The parameter $n$ is usually, but not always, an integer, in which case the distribution is that of the sum of the squares of a sequence of $n$ independent standard normal variables $X_1,X_2,\ldots,X_n$ , \begin{equation*} X=X_1^2+X_2^2+\cdots+X_n^2. \end{equation*} Parameters: $n\in(0,\infty)$ .

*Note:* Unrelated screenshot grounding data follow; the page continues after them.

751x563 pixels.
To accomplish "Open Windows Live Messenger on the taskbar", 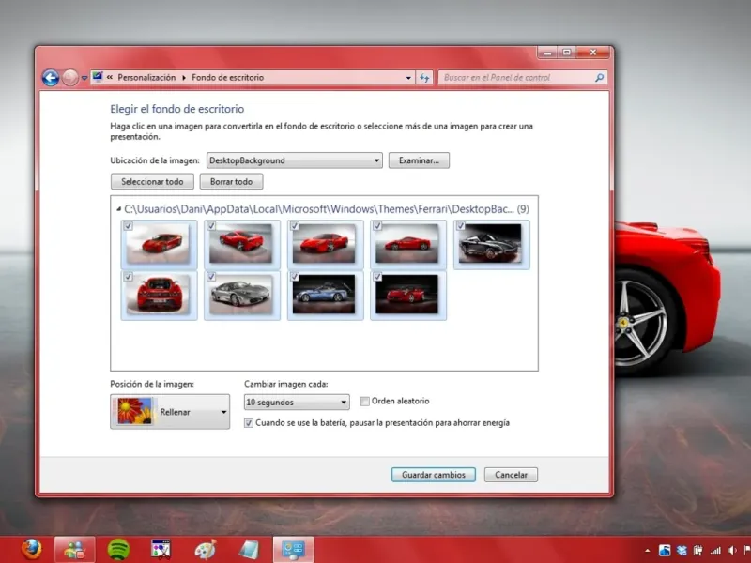I will pyautogui.click(x=75, y=549).

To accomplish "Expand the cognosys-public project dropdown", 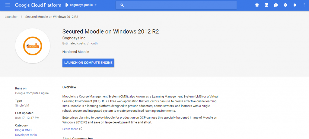I will coord(96,5).
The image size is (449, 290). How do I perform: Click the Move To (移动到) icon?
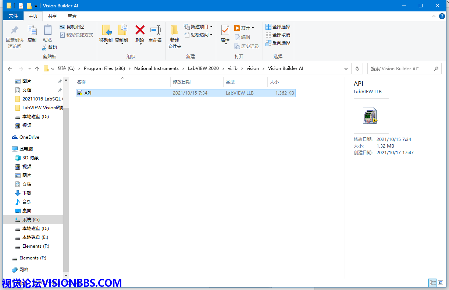pos(106,31)
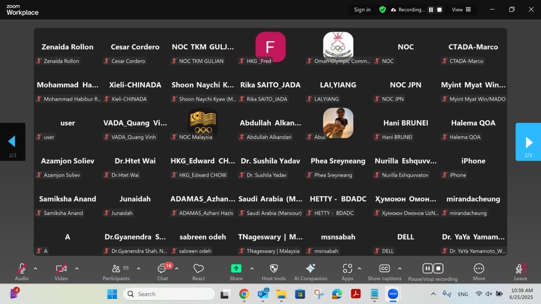
Task: Open Host tools shield menu
Action: pyautogui.click(x=274, y=270)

Syntax: $X\sim \chi_{(n)}^{2}$

Figure 1: Densities of the chi-squared distribution for different degrees of freedom.

Notes:

1. This distribution is very widely used in statistics, such as in hypothesis tests and confidence intervals.
2. The chi-squared distribution with $n$ degrees of freedom is a result of evaluating the gamma distribution with $\alpha = \frac{n}{2}$ and $\lambda = \frac{1}{2}$ .
3. $E[X] = n$
4. $\Var[X] = 2n$
5. The moment generating function is \begin{equation*} M_X(t) = \left(1 - 2t\right)^{-\frac{n}{2}}, \end{equation*}and is defined for all $t\in\mathbb{C}$ with real part less than $1/2$ .
6. The sum of independent $\chi_{(m)}^2$ and $\chi_{(n)}^2$ random variables has the $\chi_{(m+n)}^2$ distribution.